In [0]:
%sql

select count(*) from bronze.txn_tbl

count(1)
10000


#####Reading source data from bronze layer

In [0]:
txn_df = spark.read.table("bronze.txn_tbl")
cust_df = spark.read.table("bronze.cust_tbl")
branch_df = spark.read.table("bronze.branches_tbl")

#Cleansed and enriched data, 

#####Function to drop duplicates from each source dataframe

In [0]:
def remove_duplicates(input_df):

    deduplicated_df = input_df.dropDuplicates()
    return deduplicated_df

#####Function to remove all specified columns which can't be null

In [0]:
from functools import reduce
def remove_null_rows(input_df, columns_to_check):
    from pyspark.sql.functions import col
    
    # Filter rows where any specified column has null value
    condition = ~reduce(lambda x, y: x | y, (col(column).isNull() for column in columns_to_check))
    non_null_df = input_df.filter(condition)
    
    return non_null_df

#####Function to check valid customer

In [0]:
from pyspark.sql import functions as F

def check_customer_id_length(input_df, length):
    result_df = input_df.withColumn(
        "customer_id_length_valid",
        F.when(F.length(F.col("customer_id")) == length, "valid").otherwise("invalid"),
    )
    result_df = result_df.filter(col("customer_id_length_valid")=="valid")
    return result_df
  

##Strating to cleanse data 

###1.Removing duplicates

In [0]:
txn_deduplicated_df = remove_duplicates(txn_df)
cust_deduplicated_df = remove_duplicates(cust_df)
branch_deduplicated_df = remove_duplicates(branch_df)

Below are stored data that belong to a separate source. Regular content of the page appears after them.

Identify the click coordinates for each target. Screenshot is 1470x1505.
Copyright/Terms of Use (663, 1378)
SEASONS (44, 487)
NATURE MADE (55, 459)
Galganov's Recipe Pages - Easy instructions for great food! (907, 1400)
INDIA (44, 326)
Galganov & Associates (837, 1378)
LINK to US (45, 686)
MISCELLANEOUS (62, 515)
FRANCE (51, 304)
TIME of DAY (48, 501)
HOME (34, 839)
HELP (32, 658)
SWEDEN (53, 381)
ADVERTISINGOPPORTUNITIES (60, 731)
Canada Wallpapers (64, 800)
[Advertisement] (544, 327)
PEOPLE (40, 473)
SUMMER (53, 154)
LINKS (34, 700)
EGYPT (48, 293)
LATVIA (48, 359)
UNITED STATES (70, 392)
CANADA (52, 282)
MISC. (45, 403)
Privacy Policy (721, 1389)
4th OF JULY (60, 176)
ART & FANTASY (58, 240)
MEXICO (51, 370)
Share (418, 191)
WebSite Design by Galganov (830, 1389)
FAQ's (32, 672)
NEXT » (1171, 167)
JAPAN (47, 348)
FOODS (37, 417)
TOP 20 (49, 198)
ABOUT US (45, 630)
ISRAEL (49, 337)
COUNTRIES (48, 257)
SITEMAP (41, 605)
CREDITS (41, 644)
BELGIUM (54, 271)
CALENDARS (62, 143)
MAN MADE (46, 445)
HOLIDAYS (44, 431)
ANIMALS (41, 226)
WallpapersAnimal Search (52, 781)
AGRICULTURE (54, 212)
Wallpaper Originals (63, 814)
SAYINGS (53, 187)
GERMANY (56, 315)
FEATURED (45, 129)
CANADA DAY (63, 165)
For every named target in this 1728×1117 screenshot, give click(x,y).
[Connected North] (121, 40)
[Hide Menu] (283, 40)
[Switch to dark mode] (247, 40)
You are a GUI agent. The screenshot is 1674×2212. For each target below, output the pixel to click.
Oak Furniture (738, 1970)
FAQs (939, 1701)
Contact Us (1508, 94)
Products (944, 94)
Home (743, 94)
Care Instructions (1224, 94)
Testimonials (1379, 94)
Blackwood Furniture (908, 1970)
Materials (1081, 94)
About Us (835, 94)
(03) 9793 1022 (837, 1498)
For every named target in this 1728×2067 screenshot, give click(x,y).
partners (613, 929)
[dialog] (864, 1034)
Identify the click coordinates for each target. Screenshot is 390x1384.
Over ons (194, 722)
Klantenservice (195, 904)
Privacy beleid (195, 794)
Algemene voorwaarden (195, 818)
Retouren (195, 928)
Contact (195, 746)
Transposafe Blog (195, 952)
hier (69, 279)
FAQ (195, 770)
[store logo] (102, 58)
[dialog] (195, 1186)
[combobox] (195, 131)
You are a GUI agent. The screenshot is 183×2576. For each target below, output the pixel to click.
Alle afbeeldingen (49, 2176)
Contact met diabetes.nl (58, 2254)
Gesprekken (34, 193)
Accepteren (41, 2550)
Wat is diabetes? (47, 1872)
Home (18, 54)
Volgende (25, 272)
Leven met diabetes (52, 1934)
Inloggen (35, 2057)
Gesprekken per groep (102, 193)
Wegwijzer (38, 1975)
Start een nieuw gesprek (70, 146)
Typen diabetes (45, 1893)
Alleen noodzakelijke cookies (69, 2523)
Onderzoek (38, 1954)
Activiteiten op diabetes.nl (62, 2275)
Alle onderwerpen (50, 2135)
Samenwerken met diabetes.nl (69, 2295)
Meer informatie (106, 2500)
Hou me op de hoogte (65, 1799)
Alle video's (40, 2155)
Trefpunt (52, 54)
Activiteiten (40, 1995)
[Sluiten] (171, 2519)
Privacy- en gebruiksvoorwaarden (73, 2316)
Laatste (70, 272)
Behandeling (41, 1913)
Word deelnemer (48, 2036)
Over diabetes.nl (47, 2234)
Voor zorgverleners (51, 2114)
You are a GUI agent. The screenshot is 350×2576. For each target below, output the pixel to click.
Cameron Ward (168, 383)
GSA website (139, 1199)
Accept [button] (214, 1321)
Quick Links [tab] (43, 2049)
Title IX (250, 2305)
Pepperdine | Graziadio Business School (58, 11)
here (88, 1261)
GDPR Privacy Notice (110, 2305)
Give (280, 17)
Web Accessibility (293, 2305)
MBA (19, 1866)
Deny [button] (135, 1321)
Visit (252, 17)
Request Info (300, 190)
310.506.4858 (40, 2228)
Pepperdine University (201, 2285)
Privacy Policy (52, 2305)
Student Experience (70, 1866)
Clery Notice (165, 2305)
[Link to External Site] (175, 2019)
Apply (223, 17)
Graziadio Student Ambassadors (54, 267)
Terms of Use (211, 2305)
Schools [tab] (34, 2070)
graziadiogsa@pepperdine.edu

# Count the number of rows in each DataFrame
txn_count = txn_deduplicated_df.count()
cust_count = cust_deduplicated_df.count()
branch_count = branch_deduplicated_df.count()

# Print the counts
print(f"Transaction DataFrame Count: {txn_count}")
print(f"Customer DataFrame Count: {cust_count}")
print(f"Branch DataFrame Count: {branch_count}")


Transaction DataFrame Count: 5000
Customer DataFrame Count: 1000
Branch DataFrame Count: 10


##2. Dropping data if null value are present in mandatory cols 

In [0]:
# List of columns to check for null values
columns_to_check = ["transaction_id", "customer_id"]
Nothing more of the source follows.